I am very happy to see that Scott Sumner has taken on one of the most widely circulated tight money proponents’ propaganda pieces – that when the Fed performs open market operations, average Joe gets the shaft while some mysterious group of individuals gets lavished with the good life. He does a much better job of explaining it than I can; and so you can see his arguments by following the link in my blog roll.

The part of the argument that I think needs discussion, however, is still hiding in plain sight. The first part of it is about nominal stability being more important than just a matter of who gets new money first, if that even were a problem. It’s the opposite effect; when the Fed tightens policy, and how average Joe really gets the shaft. It’s really funny to hear the tight money types talking about bubbles bursting, mysteriously, pointing to homes being bulldozed as the prime example of “malinvestments” as they worship the soaring value of the dollar. But the counterfactual is quite sobering as to make many of their claims seem bizarre.

When the Fed starts tightening the economy slows down. We saw this in 2Q 2006 when the Fed applied 75 basis points more tightening than the markets expected. And of course average Joe was likely being sandwiched between high energy prices and slowing of the economy, plus if adjustable rate ARMS were prevalent, he gets socked with higher mortgage payments in addition.

What is the first thing people do when their income starts to shrink and they can’t afford their mortgage payments anymore? They sell and try to find something cheaper. So, it makes sense that in the latter part in 2006 is when the bottom started falling out of the housing market, especially in areas like Southern California where it is normal to have a 45 min commute and energy prices are soaring. Too many sellers and not enough buyers is likely a reason why prices collapsed and foreclosures started rising. The foreclosures didn’t cause the price to collapse – prices collapsed because of general economic stress which led to elevated foreclosures. That is why the banks got stuck with a majority of the homes – there were no buyers even at fire sale prices.

The whole idea of all of these houses being “malinvestments” because the Fed was loosey-goosey is really just absurd. People don’t buy things they don’t believe they can pay for. Something has to happen to them that puts them in a situation to not be able to pay – something like the Fed tossing nominal stability out the window because some nut is complaining about eroding purchasing power in the face of high energy prices while the government is messing around with land use regulations and not doing anything about the supply of energy. The entire mess was and is a perfect storm of bad government, and average Joe got the shaft – big time, and in a way that is very much worse than what might happen if the Fed were to finally sing the correct tune. Open Market Purchases don’t lead to one being kicked out of one’s home – and I think it highly preferable to keep a job than it is to end up destitute, even if means paying a little more for the things we buy. At least we have money to do it with.

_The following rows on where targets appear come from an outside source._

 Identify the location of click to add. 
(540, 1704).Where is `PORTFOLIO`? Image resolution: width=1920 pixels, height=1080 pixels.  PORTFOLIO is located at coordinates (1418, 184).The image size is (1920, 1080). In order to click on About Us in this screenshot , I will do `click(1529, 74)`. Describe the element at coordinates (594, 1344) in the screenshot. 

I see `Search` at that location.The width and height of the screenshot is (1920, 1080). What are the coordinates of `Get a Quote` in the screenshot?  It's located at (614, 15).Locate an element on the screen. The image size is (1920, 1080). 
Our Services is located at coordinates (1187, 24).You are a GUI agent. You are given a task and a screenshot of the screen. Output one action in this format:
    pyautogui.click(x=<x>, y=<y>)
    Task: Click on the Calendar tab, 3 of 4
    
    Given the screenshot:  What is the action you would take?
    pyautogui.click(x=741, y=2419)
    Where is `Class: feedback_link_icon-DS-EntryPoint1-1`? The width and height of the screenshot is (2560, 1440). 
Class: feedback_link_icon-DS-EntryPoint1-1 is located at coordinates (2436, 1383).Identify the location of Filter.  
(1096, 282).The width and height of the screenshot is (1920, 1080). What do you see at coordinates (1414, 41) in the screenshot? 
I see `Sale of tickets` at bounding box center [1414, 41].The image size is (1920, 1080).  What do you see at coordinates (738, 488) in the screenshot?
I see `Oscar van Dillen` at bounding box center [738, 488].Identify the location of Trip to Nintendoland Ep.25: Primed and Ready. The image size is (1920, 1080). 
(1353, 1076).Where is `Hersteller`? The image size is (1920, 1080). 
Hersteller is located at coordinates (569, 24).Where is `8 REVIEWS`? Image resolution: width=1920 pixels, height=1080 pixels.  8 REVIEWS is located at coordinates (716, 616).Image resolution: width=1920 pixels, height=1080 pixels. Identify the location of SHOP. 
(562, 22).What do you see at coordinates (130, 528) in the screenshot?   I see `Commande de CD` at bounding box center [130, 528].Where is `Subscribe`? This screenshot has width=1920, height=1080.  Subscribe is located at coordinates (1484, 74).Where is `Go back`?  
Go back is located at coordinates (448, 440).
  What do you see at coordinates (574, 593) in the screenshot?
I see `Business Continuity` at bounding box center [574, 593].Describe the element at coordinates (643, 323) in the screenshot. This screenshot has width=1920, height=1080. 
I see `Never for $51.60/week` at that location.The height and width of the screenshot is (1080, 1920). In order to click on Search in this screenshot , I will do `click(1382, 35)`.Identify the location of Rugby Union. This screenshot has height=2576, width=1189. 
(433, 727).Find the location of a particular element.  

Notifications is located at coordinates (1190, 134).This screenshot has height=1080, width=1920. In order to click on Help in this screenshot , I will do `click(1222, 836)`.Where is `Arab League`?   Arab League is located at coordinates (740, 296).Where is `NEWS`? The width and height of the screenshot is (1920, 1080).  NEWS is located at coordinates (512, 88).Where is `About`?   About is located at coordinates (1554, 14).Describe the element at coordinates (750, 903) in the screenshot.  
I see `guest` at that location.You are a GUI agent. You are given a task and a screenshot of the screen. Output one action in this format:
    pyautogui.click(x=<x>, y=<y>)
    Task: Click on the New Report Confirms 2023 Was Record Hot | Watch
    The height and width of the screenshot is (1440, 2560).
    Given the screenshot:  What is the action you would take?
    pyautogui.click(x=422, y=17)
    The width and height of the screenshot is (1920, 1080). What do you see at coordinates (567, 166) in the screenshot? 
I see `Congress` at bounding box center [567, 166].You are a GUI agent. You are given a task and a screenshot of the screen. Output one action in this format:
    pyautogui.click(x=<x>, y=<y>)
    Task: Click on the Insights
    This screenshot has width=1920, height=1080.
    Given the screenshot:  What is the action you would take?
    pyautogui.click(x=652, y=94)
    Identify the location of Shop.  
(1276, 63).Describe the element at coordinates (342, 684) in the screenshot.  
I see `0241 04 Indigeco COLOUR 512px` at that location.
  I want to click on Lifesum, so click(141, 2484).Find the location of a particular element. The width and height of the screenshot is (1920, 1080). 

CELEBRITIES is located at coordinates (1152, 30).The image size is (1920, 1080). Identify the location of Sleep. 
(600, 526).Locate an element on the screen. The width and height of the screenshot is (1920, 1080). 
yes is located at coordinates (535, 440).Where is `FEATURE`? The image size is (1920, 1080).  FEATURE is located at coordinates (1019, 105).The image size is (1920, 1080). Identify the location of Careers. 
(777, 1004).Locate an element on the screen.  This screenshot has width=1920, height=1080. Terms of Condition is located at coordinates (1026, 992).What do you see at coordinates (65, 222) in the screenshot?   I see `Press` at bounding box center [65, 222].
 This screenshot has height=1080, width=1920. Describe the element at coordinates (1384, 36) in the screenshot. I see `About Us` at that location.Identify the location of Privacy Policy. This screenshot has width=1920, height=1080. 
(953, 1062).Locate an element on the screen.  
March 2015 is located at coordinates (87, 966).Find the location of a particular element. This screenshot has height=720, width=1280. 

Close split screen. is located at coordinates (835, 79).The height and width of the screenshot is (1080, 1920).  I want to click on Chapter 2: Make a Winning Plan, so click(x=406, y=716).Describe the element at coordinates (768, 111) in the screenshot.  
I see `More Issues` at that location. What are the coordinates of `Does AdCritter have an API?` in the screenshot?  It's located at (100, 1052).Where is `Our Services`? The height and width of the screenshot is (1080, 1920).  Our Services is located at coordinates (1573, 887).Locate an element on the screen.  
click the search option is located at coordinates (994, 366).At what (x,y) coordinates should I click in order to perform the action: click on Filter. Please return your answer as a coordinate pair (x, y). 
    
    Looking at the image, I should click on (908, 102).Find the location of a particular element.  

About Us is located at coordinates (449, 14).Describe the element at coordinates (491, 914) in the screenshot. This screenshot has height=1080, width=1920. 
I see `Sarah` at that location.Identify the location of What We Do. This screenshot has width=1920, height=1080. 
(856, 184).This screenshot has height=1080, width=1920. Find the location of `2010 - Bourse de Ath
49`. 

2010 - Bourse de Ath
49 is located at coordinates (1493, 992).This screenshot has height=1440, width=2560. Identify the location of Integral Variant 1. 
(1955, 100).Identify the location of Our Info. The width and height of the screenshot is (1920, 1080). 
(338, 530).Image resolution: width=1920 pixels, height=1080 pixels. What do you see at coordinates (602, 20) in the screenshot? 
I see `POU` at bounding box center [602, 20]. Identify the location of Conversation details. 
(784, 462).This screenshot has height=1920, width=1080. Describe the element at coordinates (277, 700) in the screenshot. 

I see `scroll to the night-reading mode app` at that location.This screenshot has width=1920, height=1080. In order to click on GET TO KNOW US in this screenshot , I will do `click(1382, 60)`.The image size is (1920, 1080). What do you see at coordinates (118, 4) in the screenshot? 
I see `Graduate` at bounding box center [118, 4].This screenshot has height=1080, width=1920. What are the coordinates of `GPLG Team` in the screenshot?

But of course, we don’t hear these tight money advocates talking about this. It’s probably because it doesn’t fit their narcissistic visions of grandeur about taking short cuts to a strong dollar by tightening monetary policy. The only real way to a strong dollar is to have a strong economy with strong markets and any short cuts to that with monetary policy alone just does an immense amount of harm to unsuspecting people.

PS: I’ve been watching some documentaries about the social history of the Great Depression lately. There’s some good ones on NetFlix. We have the $10 /mo. subscription that includes only streaming video and I have certainly gotten my money’s worth; their selection of documentaries is superb. I suggest watching them as there is an ambiance of similarity with many of the things we’ve seen happening to the economy and society as a result of the Great Recession. If you do watch them, remember that many of them still pin the entire thing on the market collapse, a convenient scapegoat; and there is a bit of necessity to mentally juxtapose the monetarist version of events.

One particular one, that I found on the Smithsonian Channel on the Roku, chronicles the lives of authors who participated in the WPA program and went on to write classics. It gets particularly up close to the social aspect of the Great Depression as it is almost entirely about lives that were impacted in no small way.

PPS: No, I am not a mental masochist. Yes, seeing these documentaries knowing what caused it makes me angry. But without that kind of passion, I would not be able to keep up the blogging. Sometimes I really just don’t want to fight anymore. I wish it would all just vanish and I can just live happily in my library, cuddled up in my Snuggie with a good book. While it would be nice if it happened that way, it just isn’t going to.